*CONSIGNE:* Pourriez-vous poursuivre le texte ci-dessous consacré à Marie Cardinal, en reprenant juste après sa dernière phrase, celle qui se termine par « ce n’était pas suffisant » ?

*DOCUMENT SOURCE:*
※

Evoquant Marie Cardinal dans un article publié dans le journal du Dimanche en 2013, Bernard Pivot se remémorait que « son dernier été à La Madelène avait été un paradis ». C’est en ce lieu que celle qu’il surnomma « L’Exilée Absolue », l’apatride, celle qui se sentait partout chez elle et nulle part chez elle, posa ses valises au début des années 80 et ce, pour les 20 dernières années de sa vie. Elle retrouvait ici dans le ciel de Vaucluse, dans la végétation du jardin, dans le parfum des fleurs, un peu de la lumière et des senteurs de son Algérie natale et chérie. Au mot « maison », elle associait « Afrique du Nord », « palmier »… Si elle avait toujours été profondément convaincue de la nécessité de l’indépendance algérienne, elle resta à jamais blessée par la perte de ses racines. Ici à Malaucène, au pied du Mont Ventoux, elle les retrouvait un peu.
Pied-Noire issue de la grande bourgeoisie catholique, algérienne, française, canadienne, professeure de philosophie à Salonique, Vienne, Lisbonne et Montréal, journaliste (L’Express, Elle…), comédienne (« Mouchette » de Robert BRESSON, 1967), scénariste, nègre littéraire pour le compte d’auteurs en panne, romancière aux millions de livres vendus et traduite en 26 langues, co-fondatrice du Syndicat des Ecrivains de Langue Française, Marie Cardinal eu plusieurs vies. Elle naquit en 1961, lorsqu’elle débuta sa psychanalyse. C’est au même moment qu’elle commence à écrire, « car 3 séances par semaine ce n’était pas suffisant ».

※

*LIGNES FOURNIES:*
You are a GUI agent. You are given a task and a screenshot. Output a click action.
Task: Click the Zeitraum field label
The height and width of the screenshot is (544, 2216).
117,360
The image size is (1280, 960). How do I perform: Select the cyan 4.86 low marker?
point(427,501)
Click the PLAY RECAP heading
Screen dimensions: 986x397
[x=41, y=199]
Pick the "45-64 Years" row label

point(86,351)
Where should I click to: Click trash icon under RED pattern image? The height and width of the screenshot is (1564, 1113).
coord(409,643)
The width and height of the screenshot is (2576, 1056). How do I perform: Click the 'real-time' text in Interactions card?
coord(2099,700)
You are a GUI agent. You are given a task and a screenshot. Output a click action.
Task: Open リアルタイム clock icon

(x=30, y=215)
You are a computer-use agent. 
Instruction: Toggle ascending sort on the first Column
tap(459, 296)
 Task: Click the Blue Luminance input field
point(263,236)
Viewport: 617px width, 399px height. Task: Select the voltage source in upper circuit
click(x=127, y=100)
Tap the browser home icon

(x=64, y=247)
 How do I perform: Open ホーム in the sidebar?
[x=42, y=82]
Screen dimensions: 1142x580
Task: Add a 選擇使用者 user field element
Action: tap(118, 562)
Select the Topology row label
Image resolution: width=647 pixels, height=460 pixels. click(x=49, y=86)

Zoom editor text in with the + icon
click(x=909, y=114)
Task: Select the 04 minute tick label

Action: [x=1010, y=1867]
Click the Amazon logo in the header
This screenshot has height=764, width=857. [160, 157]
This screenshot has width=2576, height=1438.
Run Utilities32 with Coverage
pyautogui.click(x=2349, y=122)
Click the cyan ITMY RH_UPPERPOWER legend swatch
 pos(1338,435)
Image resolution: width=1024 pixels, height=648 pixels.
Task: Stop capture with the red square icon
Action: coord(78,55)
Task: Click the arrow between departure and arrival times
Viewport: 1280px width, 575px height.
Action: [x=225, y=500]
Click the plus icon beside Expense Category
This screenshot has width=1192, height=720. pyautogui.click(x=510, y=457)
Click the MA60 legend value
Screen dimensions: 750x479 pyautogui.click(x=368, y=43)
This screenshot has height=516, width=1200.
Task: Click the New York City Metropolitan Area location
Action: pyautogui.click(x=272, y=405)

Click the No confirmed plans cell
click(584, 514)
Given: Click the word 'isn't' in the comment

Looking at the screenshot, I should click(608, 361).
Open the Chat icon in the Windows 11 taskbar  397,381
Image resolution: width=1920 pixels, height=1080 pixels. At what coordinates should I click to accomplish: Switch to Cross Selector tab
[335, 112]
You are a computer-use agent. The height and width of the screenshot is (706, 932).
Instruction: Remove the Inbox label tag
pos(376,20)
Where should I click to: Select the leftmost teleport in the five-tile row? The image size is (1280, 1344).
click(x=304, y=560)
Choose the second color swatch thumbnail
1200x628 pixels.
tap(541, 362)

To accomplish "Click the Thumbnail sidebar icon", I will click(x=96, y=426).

※

*RÉSULTAT ATTENDU:*
Son roman « Les Mots pour le dire » l’a propulsée sur le devant de la scène littéraire et connaître du grand public. Elle ne s’attendait à ce qu’il ait un tel destin, n’écrivait pas non plus pour avoir du succès. Elle écrivait par besoin, douloureusement, se battant avec son écriture dont elle était éternellement insatisfaite, un artisan des mots. Ce roman, comme les autres, elle l’a recommencé dix fois. « Nous les écrivains, ne sommes pas à la hauteur de notre écriture, disait-elle. Elle vient avec l’inconscient et nos livres sont plus grands que nous ». « Les Mots pour le dire » fut le bestseller de « L’Année de la Femme », 1975, et reçu le Prix Littré en 1976.
Elle n’aimait pas les étiquettes. Parce qu’elle écrivait en tant que femme, il a souvent été dit d’elle qu’elle était féministe. Elle s’en est toujours défendu et refusait d’être une figure de proue d’un quelconque mouvement. Marie Cardinal n’était pas une militante, juste une écrivaine célèbre qui espérait qu’un jour, les femmes trouveraient mieux leur place dans la société.
Elle ne se définissait pas comme une écrivaine, mais comme une « conteuse ». Son œuvre se compose d’une quinzaine de romans. S’ils semblent être autobiographiques au fond, ils le sont peu. « Je brode, disait-elle, je brode des trucs que j’ai vécus ou que j’ai vus, puis je les mets dans la bouche d’une personne qui est moi, mais c’est souvent pas moi ! ». La Madelène sert de décor à ses deux derniers romans. L’ultime « Amour… Amours… » (1998) comme un écho à son second « La Mule de Corbillard » (1963) en promenade avec Lola, une femme au crépuscule de sa vie. D’abord assise sous la treille, puis marchant aux abords de sa maison, peu à peu, les souvenirs remontent.
Extrait : « Tout en rêvassant Lola avait fait un bout de chemin. Elle était maintenant sur la colline qui domine sa maison. Elle la trouve belle. Mais comme elle l’avait fait plus tôt avec « sa » famille, elle trouve que ce possessif ne correspond pas à la réalité. Ces bâtiments constituent « sa » maison parce qu’elle les achetés mais ce lieu ne lui appartient pas, elle considère qu’elle en est la gardienne, c’est tout. »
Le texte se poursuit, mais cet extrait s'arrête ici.